Петко, бывший председатель их кооператива, несколько лет назад «выдвинутый» на пост заместителя председателя окружного народного совета, действительно жил в селе, и каждое утро за ним приезжала зеленоватая «Волга», отвозила на работу, в его кабинет, а вечером привозила домой.
«Важная шишка!» — потешались над ним в селе и при нем подсчитывали, сколько бензина идет на восемьдесят километров, чтоб ездить каждый день по два раза из Юглы в город и обратно. Но он невинно улыбался или с несокрушимой логикой поговорки «Дают — бери, бьют — беги» отвечал: «Положено, вот и езжу!» Что они могли на это ответить? На такого добродушного человека и сердиться-то трудно! И они только махали рукой, уверяясь в том, что в этом мире есть какая-то сила, которая благоволит к одним и немилостива к другим. Та безымянная, невидимая, неуловимая сила, которую они могли обругать, как обругал ее в этот вечер Тодор, но были бессильны побороть.
— Будь что будет! — сказала Ганета. — Выпьем! За всех мужиков, хоть наших, хоть казенных! Тетя Жела, ну его к черту, спой-ка лучше песню… Нам мира не переделать!
Тана принесла с костра новую сковородку колбасы, поджаристой, с плотной корочкой, блестящей от жира. Развеселившиеся женщины выпили еще, а Жела затянула их любимую старинную песню, которую слышала от матери. Эта песня болгарской крестьянки с бесхитростными словами о любви и разлуке, об увядших цветах и темных тучах в небе была грустна, но полна веры, потому что та, что сложила ее, верила, что все перенесет — ведь только сильному духом дано выплакивать свое горе в песне…
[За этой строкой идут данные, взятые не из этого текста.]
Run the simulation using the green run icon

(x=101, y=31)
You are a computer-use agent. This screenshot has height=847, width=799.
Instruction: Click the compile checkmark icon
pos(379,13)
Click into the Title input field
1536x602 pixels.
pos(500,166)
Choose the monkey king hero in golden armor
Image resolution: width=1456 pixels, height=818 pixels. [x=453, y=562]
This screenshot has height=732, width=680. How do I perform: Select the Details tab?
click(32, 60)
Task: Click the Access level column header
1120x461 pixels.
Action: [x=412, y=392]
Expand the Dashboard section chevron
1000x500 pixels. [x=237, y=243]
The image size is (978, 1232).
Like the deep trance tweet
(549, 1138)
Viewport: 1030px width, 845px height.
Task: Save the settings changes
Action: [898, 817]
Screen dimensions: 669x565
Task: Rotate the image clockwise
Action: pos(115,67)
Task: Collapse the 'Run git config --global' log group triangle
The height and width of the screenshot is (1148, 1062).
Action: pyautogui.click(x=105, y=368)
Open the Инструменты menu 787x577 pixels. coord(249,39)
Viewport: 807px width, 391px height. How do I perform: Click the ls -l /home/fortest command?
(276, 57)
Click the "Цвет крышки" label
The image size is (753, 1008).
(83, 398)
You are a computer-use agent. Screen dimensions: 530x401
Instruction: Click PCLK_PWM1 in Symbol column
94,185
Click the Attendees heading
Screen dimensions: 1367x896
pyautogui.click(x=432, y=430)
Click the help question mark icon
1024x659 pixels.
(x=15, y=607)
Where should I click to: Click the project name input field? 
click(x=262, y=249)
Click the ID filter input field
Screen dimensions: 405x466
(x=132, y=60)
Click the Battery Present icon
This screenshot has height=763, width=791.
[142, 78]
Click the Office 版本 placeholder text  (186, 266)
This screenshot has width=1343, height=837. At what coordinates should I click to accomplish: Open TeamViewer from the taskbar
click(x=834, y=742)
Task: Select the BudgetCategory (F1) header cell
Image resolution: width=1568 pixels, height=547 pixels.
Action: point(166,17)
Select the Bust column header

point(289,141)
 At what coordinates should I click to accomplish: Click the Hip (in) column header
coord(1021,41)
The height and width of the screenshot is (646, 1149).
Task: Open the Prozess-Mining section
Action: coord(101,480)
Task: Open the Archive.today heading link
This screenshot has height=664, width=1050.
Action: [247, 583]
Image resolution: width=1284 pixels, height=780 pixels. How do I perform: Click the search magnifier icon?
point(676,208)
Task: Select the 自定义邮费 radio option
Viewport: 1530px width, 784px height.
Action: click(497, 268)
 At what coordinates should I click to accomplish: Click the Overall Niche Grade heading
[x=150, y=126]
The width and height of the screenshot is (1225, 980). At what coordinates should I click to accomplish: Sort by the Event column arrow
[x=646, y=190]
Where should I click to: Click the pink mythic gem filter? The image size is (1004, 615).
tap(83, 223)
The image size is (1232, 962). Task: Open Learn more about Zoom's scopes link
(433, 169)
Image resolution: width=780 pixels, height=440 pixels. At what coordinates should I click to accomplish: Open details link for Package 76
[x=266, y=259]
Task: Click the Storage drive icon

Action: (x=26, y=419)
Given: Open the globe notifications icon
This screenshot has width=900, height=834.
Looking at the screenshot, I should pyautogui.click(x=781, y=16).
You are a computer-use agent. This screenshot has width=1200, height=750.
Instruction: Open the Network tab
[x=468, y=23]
— Пьют да поют! — послышался из темноты мужской голос — А потом слезы начнут лить.
Это был Дим Бой. Он стоял, засунув пальцы за ремень своего карабина. Позади него раздались шаги, кто-то подошел к нему, и лампа над дверью осветила лицо бригадира Милора.
— Вечер добрый! — сказал сторож. — Идем мы это с заседания, бригадир и говорит: давай наших баб проведаем… Твой голос издалека слышно, Жела!
Тана пригласила их к столу, налила им вина, положила закуски. Дим Бой не заставил себя долго просить — повесил карабин на стул и наклонился к тарелке. Но бригадир был задумчив и не притрагивался к еде.
— Будь здоров, Милор! — крикнула Бона. — Давай чокнемся, голубчик…
И потянулась к нему своей рюмкой. Он неохотно усмехнулся, рюмки их соприкоснулись, но, прежде чем отпить, он сказал:
— Выпьем, коли хочешь…
— Что-то ты невеселый какой? — посмотрела на него Жела.